| Ch#j nie wiem jak to nazwać. W każdym razie, poziom początkującego pisarza może z czasem wzrosnąć. Więcej człowiek czyta, poznaje zasady, poszerza słownictwo, rozwija wyobraźnię, jego skill pisarski rośnie. Staje się lepszy i tak się zastanawiam, czy może nastąpić regres? Czy na przykład z wiekiem / zmianą zainteresowań / olaniem dalszego kształcenia dobry pisarz może zacząć obniżać swój poziom? |
| Narząd nieużywany zanika, czyli regres jest możliwy.
Np. ewolucyjnie straciliśmy (podobno) ogon – została nam tylko kość ogonowa.
Kura udomowiona (dawali jej jeść) nie musiała już latać, nie więc skrzydeł, a z kolei zanikły jej (zostały jakieś namiastki).
Tak samo z pisaniem. Tak myślę! |
| #nie ma więc rozwiniętych skrzydeł, a kiedyś miała... |
| Neurotyk; biegniesz w niebezpiecznym kierunku - sugerujesz, że Bóg ma ogon? |
| Podczas biegania można się wywalić, nie polecam :) |
| Jeśli się nie doskonali z dnia na dzień swojego pisania, coraz mniej czyta, nie jest się na bieżąco, to myślę, że tak właśnie może się stać... w tym, co czujemy się naprawdę dobrze, nawet jeśli zyskaliśmy najlepszy z możliwych poziomów i wiedzy, niestety, kiedy tylko to olejemy, to spadniemy na niższe piętro... Tylko pytanie byłoby: Na co tyle się staraliśmy?
|
| Fraja, transwestyci to dziwadła hi hi hi |
| Freja, jeżeli w każdym wpisie doszukujesz się Boga, to nazywa się to manią prześladowczą – jesteś nawiedzona :) |
| Teoria ewolucji... największy debilizm jaki wymyślił świat. Regres jest możliwy. |
| Opowi to doskonały przykład. |
| Regres jest wszędzie. Nawet gdy idziesz do przodu to czasem się cofasz.

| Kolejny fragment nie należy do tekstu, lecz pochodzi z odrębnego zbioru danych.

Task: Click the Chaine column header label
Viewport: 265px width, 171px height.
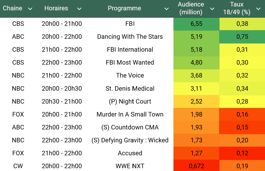Action: click(12, 8)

Czasem gdy za szybko biegniesz to tak na prawdę się cofasz. |
| Jak na przykład biegniesz w pociągu w kierunku przeciwnym do kierunku jazdy |
| Chyba, ze jestes szybszy od pociagu |
| To wtedy się cofasz z perspektywy pociągu |
| Np. w treningu :) Jeżeli się ćwiczy za dużo to się pali mięśnie, a co za tym idzie jest regres. |
| łejt łejt łejt XD teoria ewolucji to niby debilizm? XDDD |
| he he, przodu pociągu czy tyłu pociągu? |
| Jeżeli moim celem jest drzewo, które mijałem przed chwilą i one jest punktem odniesienia, i biegnę szybciej od prędkości jazdy pociągu, to zbliżam się do drzewa. Aż.. skończy się pociąg.
Wtedy wyskakuje i nadal biegnę :) |
| To miałem na myśli. |
| Masz talent, żeby każdą rzecz spierdolić |
| Wyjaśniłem logicznie, co miałem na myśli, mówiąc, że niekoniecznie trzeba się cofać w pociągu biegnąc w kierunku przeciwnym do jego jazdy. To to OCZYWISTA OCZYWISTOŚĆ.